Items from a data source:
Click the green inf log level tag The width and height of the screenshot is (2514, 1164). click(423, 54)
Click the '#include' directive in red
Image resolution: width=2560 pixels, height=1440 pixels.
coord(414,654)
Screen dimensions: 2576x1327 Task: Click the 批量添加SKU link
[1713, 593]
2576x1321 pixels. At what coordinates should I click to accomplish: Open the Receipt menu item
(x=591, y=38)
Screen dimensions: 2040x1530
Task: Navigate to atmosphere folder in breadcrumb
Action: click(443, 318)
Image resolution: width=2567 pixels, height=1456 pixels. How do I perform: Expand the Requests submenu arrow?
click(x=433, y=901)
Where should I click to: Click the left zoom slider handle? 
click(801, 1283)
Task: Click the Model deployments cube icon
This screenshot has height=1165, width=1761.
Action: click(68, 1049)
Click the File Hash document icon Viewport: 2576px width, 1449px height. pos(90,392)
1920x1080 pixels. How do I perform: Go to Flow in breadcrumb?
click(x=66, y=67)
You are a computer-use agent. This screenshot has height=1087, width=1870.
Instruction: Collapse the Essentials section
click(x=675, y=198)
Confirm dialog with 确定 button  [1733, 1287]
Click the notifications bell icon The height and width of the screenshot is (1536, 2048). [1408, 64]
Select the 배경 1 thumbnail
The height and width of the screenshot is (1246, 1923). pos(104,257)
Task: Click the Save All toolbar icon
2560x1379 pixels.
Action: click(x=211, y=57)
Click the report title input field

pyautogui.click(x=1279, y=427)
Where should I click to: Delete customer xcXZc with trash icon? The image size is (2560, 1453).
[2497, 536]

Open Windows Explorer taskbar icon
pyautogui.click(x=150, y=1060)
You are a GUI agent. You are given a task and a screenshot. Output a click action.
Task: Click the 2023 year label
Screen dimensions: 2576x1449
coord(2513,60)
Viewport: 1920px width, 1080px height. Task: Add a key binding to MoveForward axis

▶ [What is expected]:
Go through the lines above and count those that include "agent"; give the total and nothing more.

▶ [Answer area]:
2